Why did I pull the techncial docs? I wanted to see if I could build a 'client' for MPE/iX. The answer looks to be yes, but it's not quite that simple. Just because something can be done doesn't make it a viable solution, at least not for every situation.
Earlier this week Infoworld posted an article that asserts cloud storage is the final nail in tape's coffin. The crux of the article is about the new Glacier service, and how the pricing structure enables the possibility to use the Cloud as your archiving store, rather than tape of one format or another. It would also eliminate the need to periodically refresh your backup medium (regardless of format, tape medium ages, even when not read/written. It must be read and transferred to new medium periodically; or more correctly, it must be if you intend to rely on it as a backup)
In analyzing Amazon Glacier's anticipated usage patterns, it looks like they're intending it for partial or application backups or archives, rather than massive full-backup archives to be used for any large full system recovery.
There's some kinks to work out though, that aren't talked about in the article.
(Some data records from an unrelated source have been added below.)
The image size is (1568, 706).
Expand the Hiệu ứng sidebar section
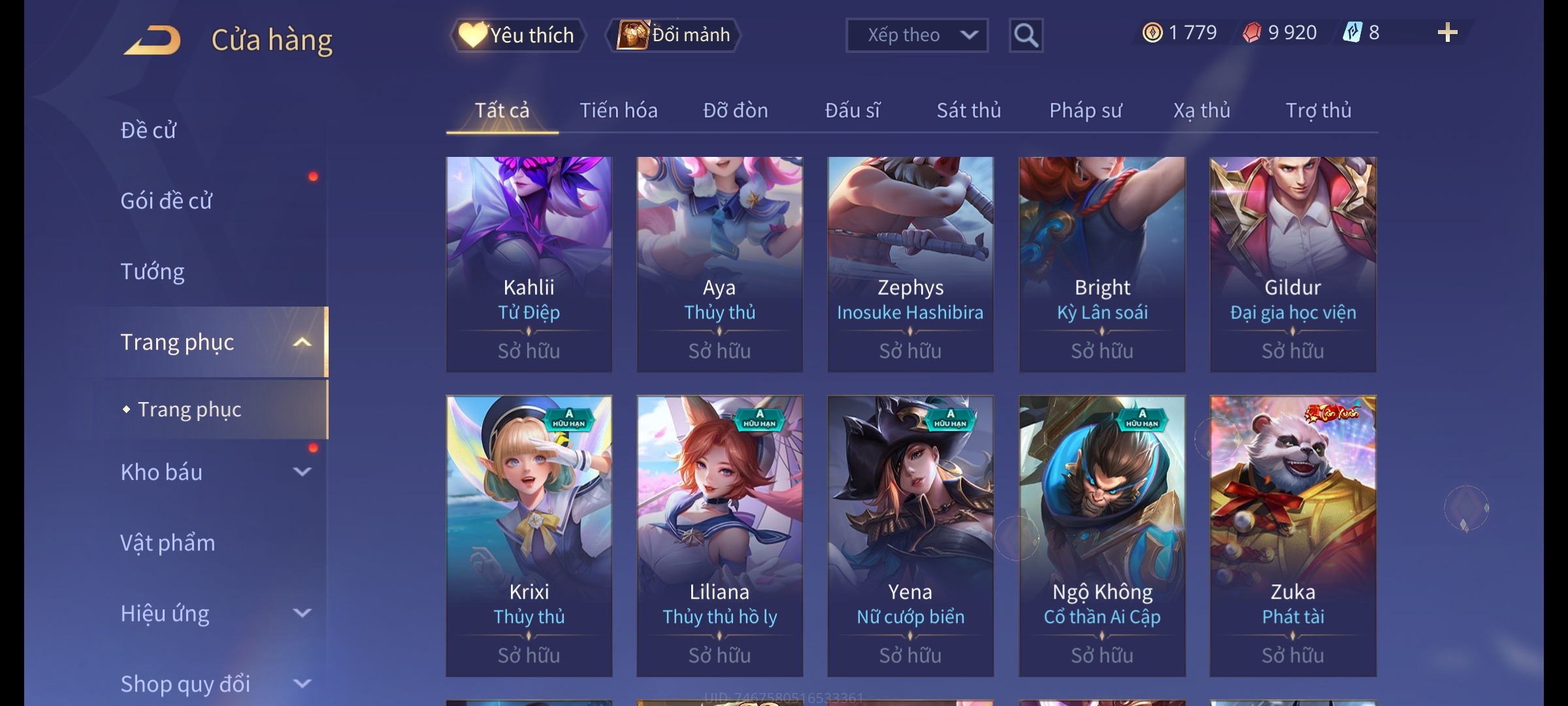[x=302, y=613]
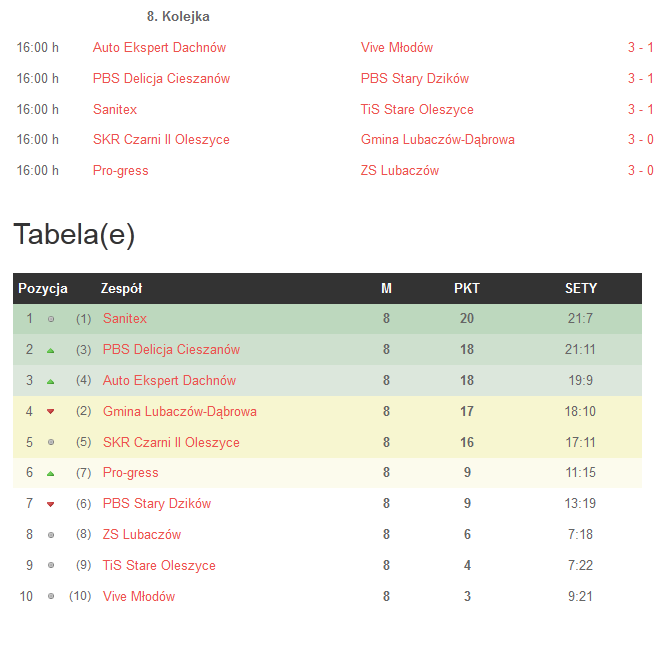Click the red down arrow in PBS Stary Dzików row
Image resolution: width=669 pixels, height=646 pixels.
coord(51,504)
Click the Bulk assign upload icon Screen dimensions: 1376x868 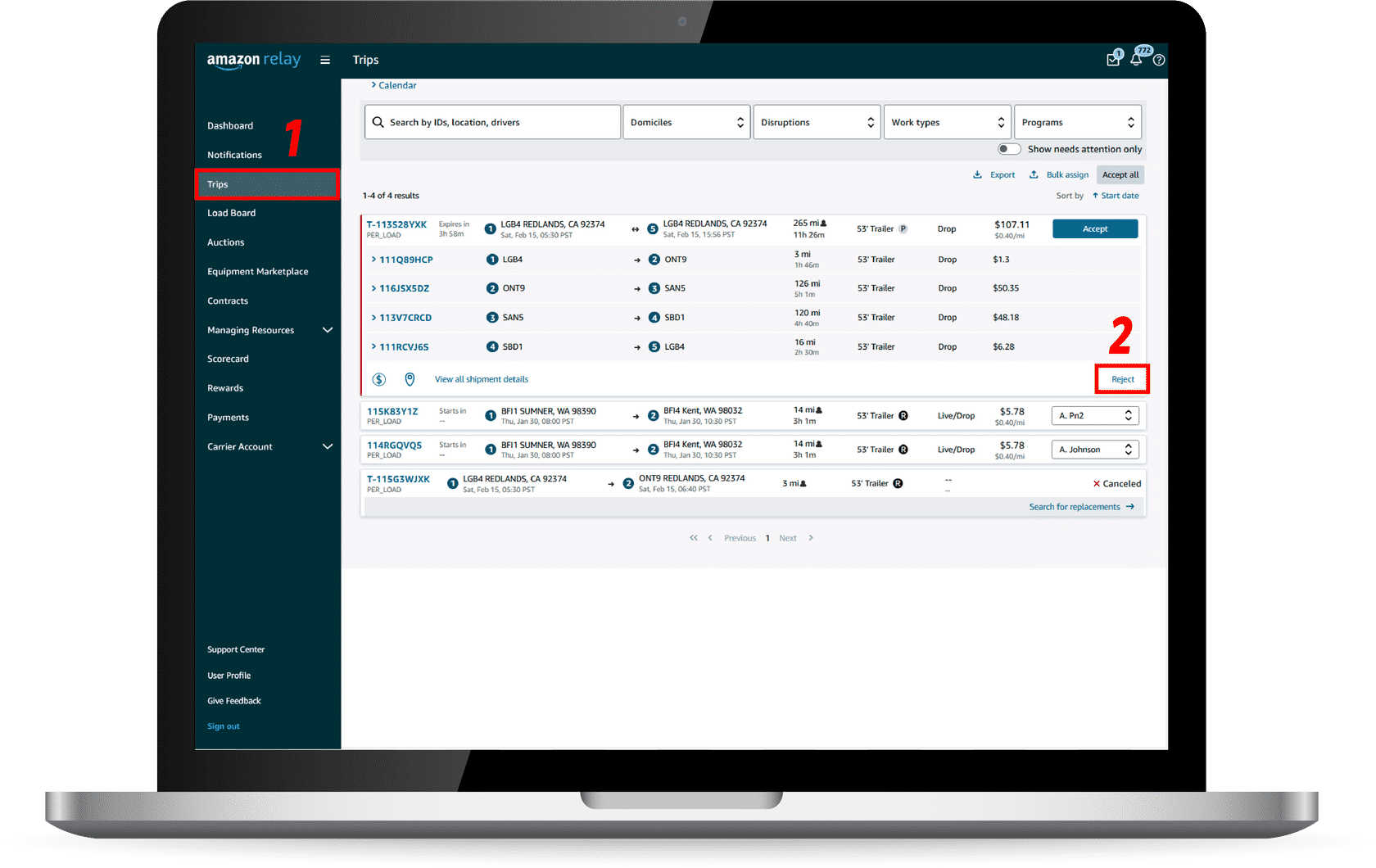click(x=1034, y=174)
If a Glacier client were to be built on 'native hardware' MPE/iX instances, there are a number of things that need to be considered, in event of a system failure which would require a rebuild.
To begin with,
1) Is this a full system recovery, or just an application or two? Regardless, you'll need to have rebuilt your system to the point you can start retrieving the requisite backups over the network, and that will likely require a local CSLT and tape drive to match.
2) You need to be able to have sufficient space to retrieve the STD backups, so they can be restored.
3) Can you afford the downtime to pull many gigabytes of backup over the network, then restore it, then do whatever post-restore work is necessary — before your system can go live again?
Number 3 is the real kicker here. The Glacier service requires approximately four hours from the time you request your backup be made available, until you can start retrieving it, whether it's a 'all in one piece' backup (a 'VM' disk-image?), or if it's 'chunked' like an MPE/iX Store-to-Disk backup becomes when it's storing more than 2Gb of data. I've not seen any figures published that indicate that this 4hrs is a worst case, or not – but they make no guarantees of faster delivery.
Then there's the issue of transfer time from the Glacier service back to your 3000.
So tell me, just how fast is your inbound internet access, and even if you have fiber or broadband, how fast can your 3000 receive and put it away? The answer will probably depress you, because it certainly did me — unless you have a big N-Class system w/multiple 100Mb NICs and really fast disks.
The thing that's keeping me from burning the midnight oil on an MPE Glacier client isn't the four hour 'lead time' that Glacier wants. That's probably going to be the smallest elapsed time portion of the recovery effort. In fact, the Glacier User's Guide specifically talks about receiving data to archive – by shipping them your disk or other (yes, even thumb) drives. They recognize that even their networks have bandwidth limits. And if it's a limitation going in, it'll be a limitation coming out.
In short, in order to have recovery that's acceptably quick, you need to build your system to be fault tolerant — so it doesn't fail irreparably (requiring a complete system restore from backup) in the first place. That was not so much a revelation as it was a cold slap in the face.
Large systems, 3000s included, have become large enough that complete conventional 'bare metal' restores aren't practical as recovery mechanisms anymore. That's something I'm outlining for another part of my backup article series (Backup and Recovery Best Practices, or, Don't fail hard in the first place.)
Can something like Glacier work for a 'small to mid-sized' 3000s? I think the answer there is yes. But you'll have to find or make a Glacier client along with the integration and backup/recovery planning to go with it.
The only 'gotcha' is that conventional wisdom says the majority of the remaining 3000 sites generally only come in two sizes now: large, and small. And the small ones are the hard ones to find — and even harder to sell 'new stuff for their 3000' to.
I think that the IT environment that the 3000 lives in might change the dynamics of the above. For example, is there local Network Attached Storage that can be a backup destination? But then Glacier wouldn't directly be part of a 3000 backup tool, it'd be part of a tool for backing up the NAS.